JOB -
Could you return every one of the rows below verbatim, with nothing changed?

+++ ROWS +++

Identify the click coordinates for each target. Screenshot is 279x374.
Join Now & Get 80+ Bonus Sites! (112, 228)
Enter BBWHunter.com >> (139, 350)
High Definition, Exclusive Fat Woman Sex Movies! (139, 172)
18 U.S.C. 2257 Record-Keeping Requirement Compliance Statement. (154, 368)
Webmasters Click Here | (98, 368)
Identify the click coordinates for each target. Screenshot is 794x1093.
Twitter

+++

WRITTEN SOLUTION -
Identify the click coordinates for each target. Screenshot is 279x374.
Join Now & Get 80+ Bonus Sites! (112, 228)
Enter BBWHunter.com >> (139, 350)
High Definition, Exclusive Fat Woman Sex Movies! (139, 172)
18 U.S.C. 2257 Record-Keeping Requirement Compliance Statement. (154, 368)
Webmasters Click Here | (98, 368)
Identify the click coordinates for each target. Screenshot is 794x1093.
Twitter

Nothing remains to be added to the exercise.